Nos marcos da visita e o fortalecimento da associação estratégica integral entre ambas nações, Rússia e Vietnã concordaram em não fazer alianças com outros países que possam prejudicar ao outro.
Foram estreitadas, também, as relações em cultura, turismo, energia, educação, esporte, defesa e segurança.
Moscou e Hanói mantêm boas relações desde a época soviética. E dezenas de milhares de vietnamitas se formaram, e continuam se formando, em universidades russas.
Além disso, ambas nações estão impulsando cada vez mais o uso de suas divisas nacionais em seu intercâmbio comercial.
Em 2025, celebra-se o 50º aniversário da libertação do sul do Vietnã, o 75º aniversário do restabelecimento de relações diplomáticas entre o Vietnã e a União Soviética, e o 80º aniversário da vitória na Grande Guerra Patriótica.
Eventos que ambos mandatários levam em conta na hora de dar impulso mais que simbólico a suas relações.
Assim, após um total de quatro intensos dias, concluía a gira do presidente russo pela Ásia. Um par de encontros bilaterais, cujos frutos ainda estão por ser vistos. Mas cujos primeiros resultados já podem ser intuídos pelas reações do Ocidente Coletivo.
Como era esperado, os grandes meios manchetaram num misto entre alarmismo e sensacionalismo. Combinando triunfalismo com derrotismo.
Por um lado, a gira seria prova da debilidade e isolamento da Rússia. E, por outro, ao mesmo tempo, seria prova do perigo de que a Rússia esteja encontrando formas de superar essa suposta debilidade e isolamento. Enfim!
A visita de Putin a Piong Yang foi descrita pela Casa Branca como preocupante.
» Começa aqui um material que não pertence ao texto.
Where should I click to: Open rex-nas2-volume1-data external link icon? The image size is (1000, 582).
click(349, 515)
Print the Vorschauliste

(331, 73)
O governo do Reino Unido condenou a dissuadir o que chamou de Novo Eixo da Tirania.
E a Coreia do Sul condenou os acordos alcançados entre as partes, advertindo que reavaliariam começar o envio de armas a Ucrânia.
Como se o Ocidente Coletivo já não estivesse há mais de dois anos armando Kiev à mão cheia.
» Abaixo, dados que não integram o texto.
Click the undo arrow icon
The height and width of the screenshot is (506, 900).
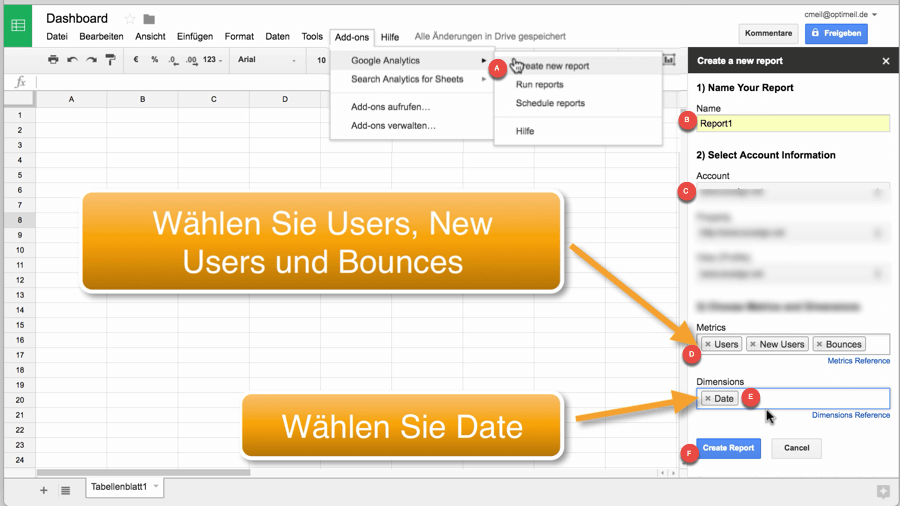point(72,60)
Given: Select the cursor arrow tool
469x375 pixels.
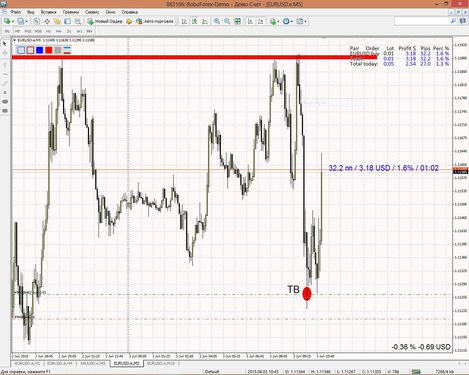Looking at the screenshot, I should coord(5,44).
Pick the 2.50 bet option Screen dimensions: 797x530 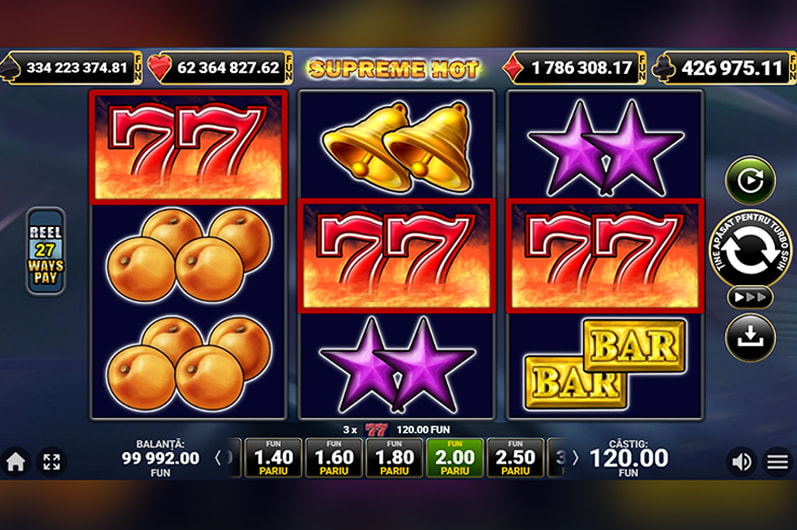click(x=515, y=458)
Por sua parte, a OTAN aproveitou a ocasião para se dedicar à atuação com a qual ficaram famosos. Tristemente, mas famosos: o expansionismo militar.
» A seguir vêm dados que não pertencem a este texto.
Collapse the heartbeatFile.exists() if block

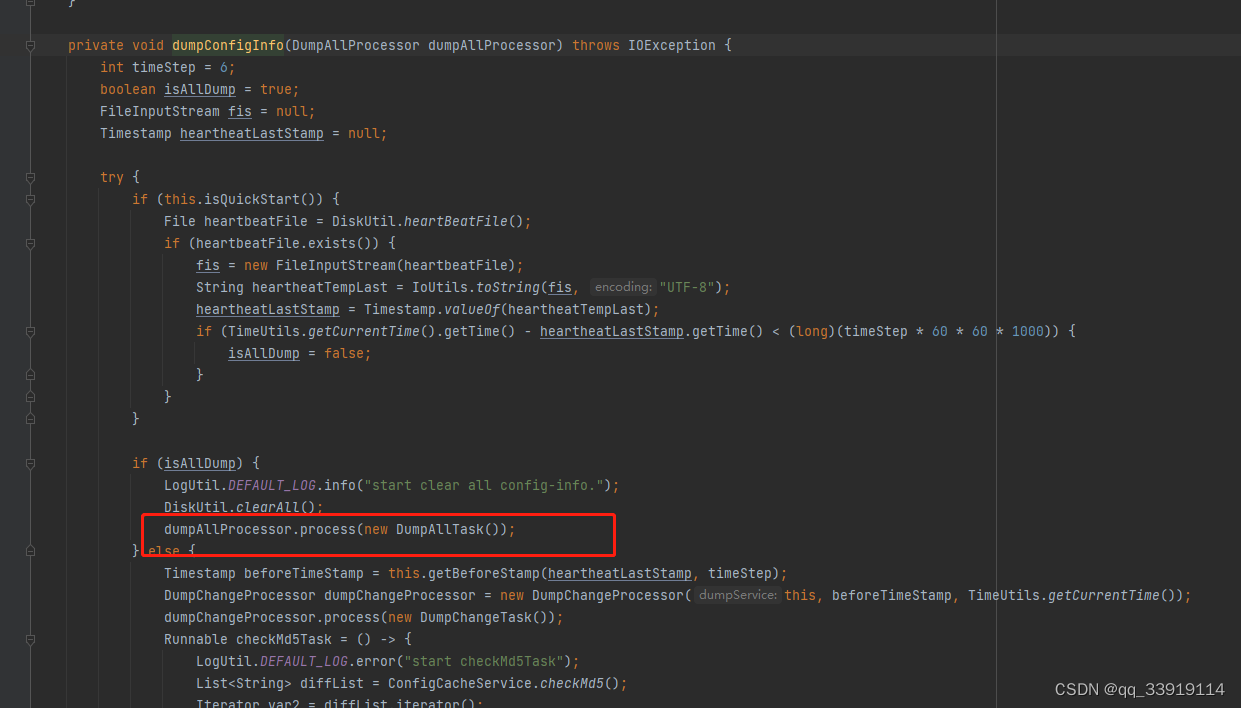tap(30, 243)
Seu Secretário Geral em extinção disse que a Aliança Atlântica deveria involucrar-se mais e mais no que ocorre na Ásia, onde, pelo que sabemos, não há nem sequer uma gota do Oceano Atlântico.
Segundo Jens Stoltenberg, a OTAN não aspira a operar num âmbito regional, e sim global.
Olha! A gente não tinha se dado conta. Obrigado, Jens, por tê-lo esclarecido!
Embora a maioria dos esperneios tenha sido por causa do encontro com Kim Jong-un, também houve descontentamento em Washington pelo estreitamento das relações entre Rússia e Vietnã.
Em concreto, da embaixada dos Estados Unidos em Hanói, criticaram o governo vietnamita por supostamente brindar uma plataforma à guerra de agressão russa.
Como escutaram: Estados Unidos dando lições de moral ao Vietnã sobre guerras de agressão.
Como veem, no norte global, continuam sem se darem conta de que com sua estratégia de tratar de afogar com sanções a seus adversários o máximo que conseguem é que seus rivais se unam entre si e se fortaleçam mutuamente.
Pelo bem de um mundo mais justo, balanceado e multipolar, esperamos que continuem sem se darem conta por muito tempo.